» REQUEST
Count the lines in the material below that contain the string "click", where case matters. Reply with the number alone.

» DATA ROWS
------------------------------------------------------------------------

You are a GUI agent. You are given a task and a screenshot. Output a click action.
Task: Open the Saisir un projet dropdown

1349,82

------------------------------------------------------------------------

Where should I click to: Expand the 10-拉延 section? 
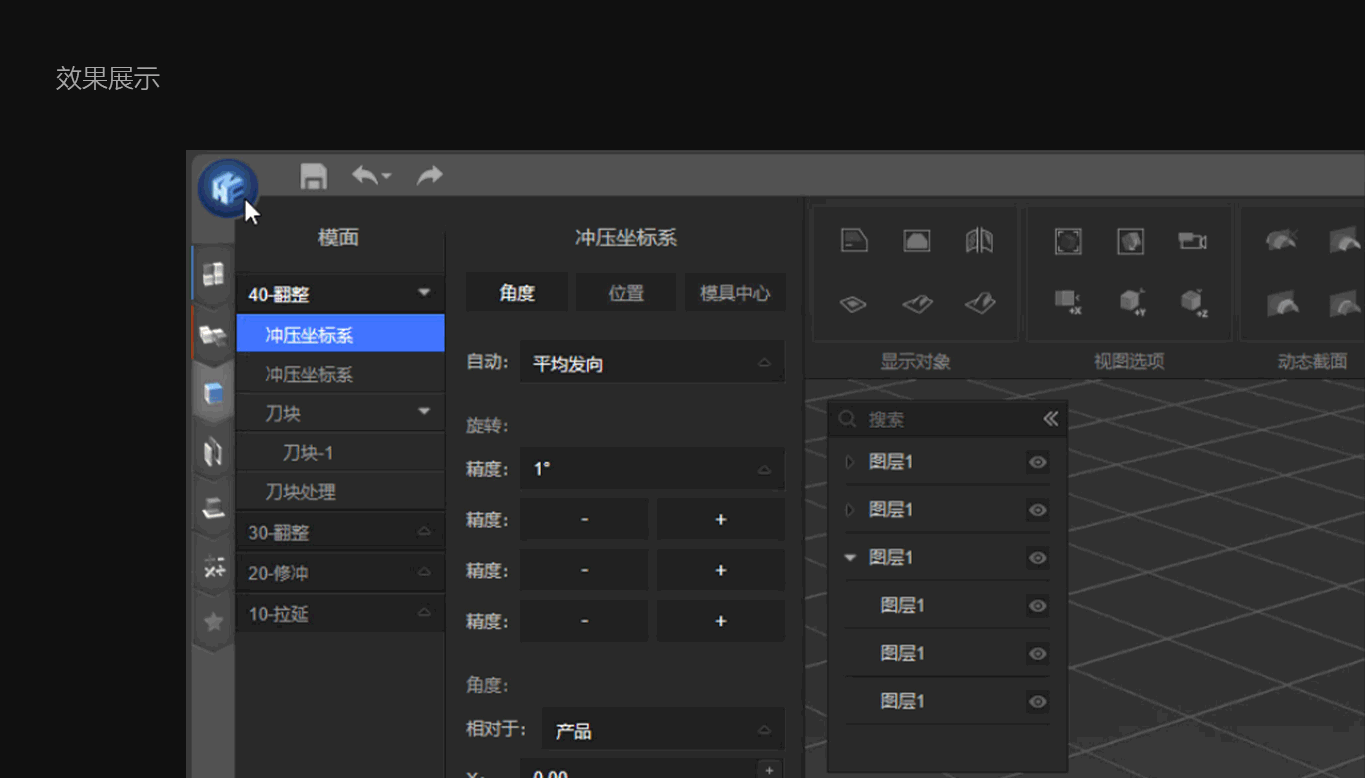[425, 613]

------------------------------------------------------------------------

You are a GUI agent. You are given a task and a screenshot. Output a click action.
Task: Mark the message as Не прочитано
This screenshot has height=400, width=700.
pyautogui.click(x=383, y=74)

------------------------------------------------------------------------

» TASK RESULT
4